Leave out the pictures and repeat exactly the lines from the one containing "Click the merge cells icon" through the end of the records.

Top of Record set

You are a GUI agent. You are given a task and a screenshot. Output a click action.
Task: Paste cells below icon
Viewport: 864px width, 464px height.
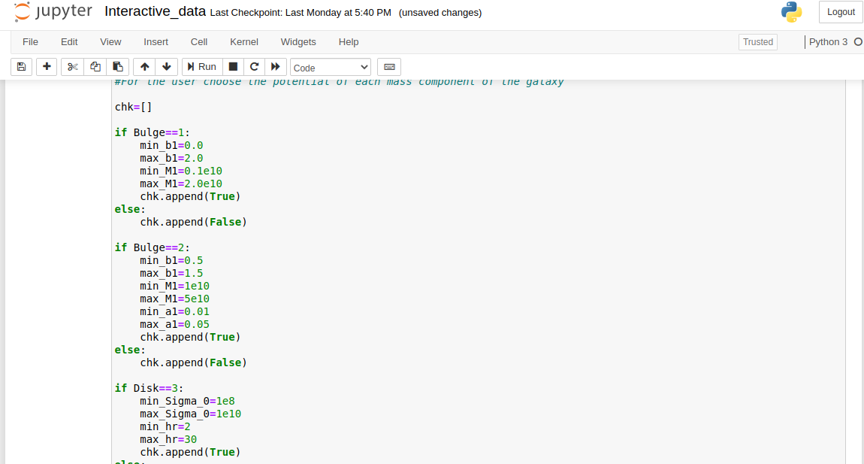[117, 67]
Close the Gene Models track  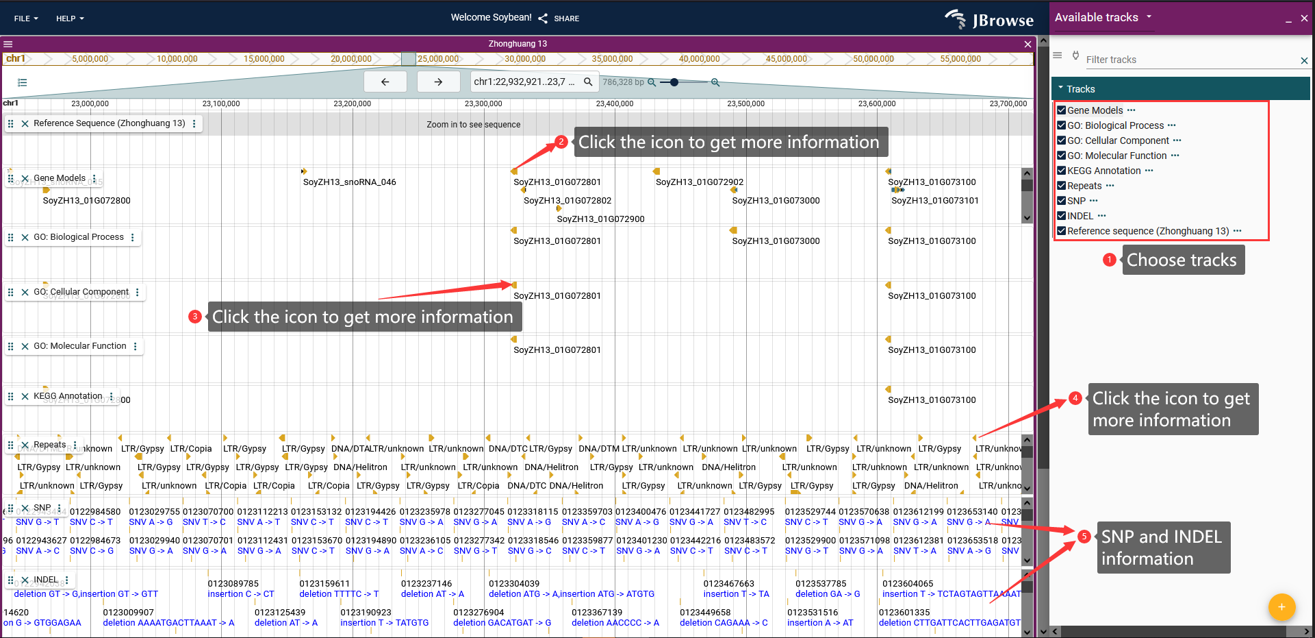[25, 179]
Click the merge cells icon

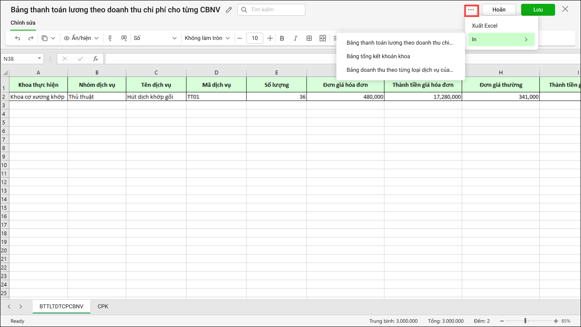323,38
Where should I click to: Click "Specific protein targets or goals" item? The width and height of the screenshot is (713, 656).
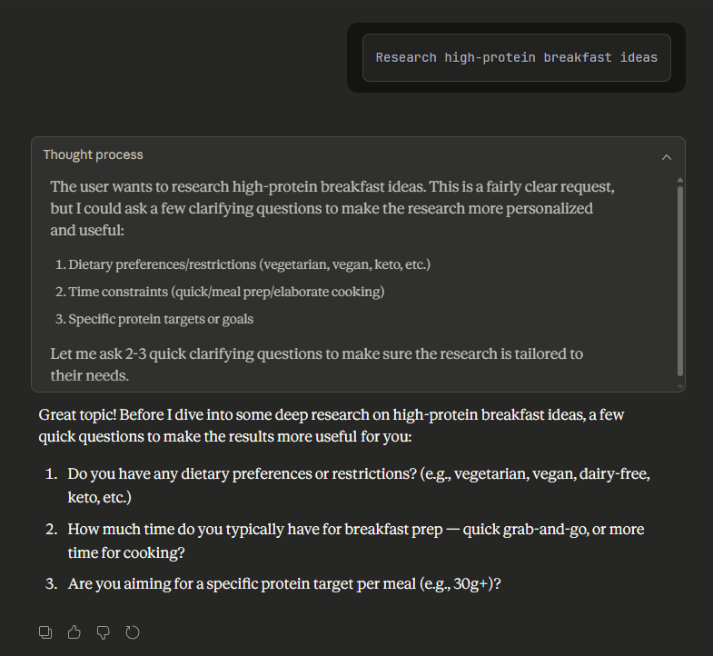pos(161,319)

Bottom of Record set

• _Exercise result_:
Click the merge cells icon

323,38
Where should I click to: Click "Specific protein targets or goals" item? The width and height of the screenshot is (713, 656).
pos(161,319)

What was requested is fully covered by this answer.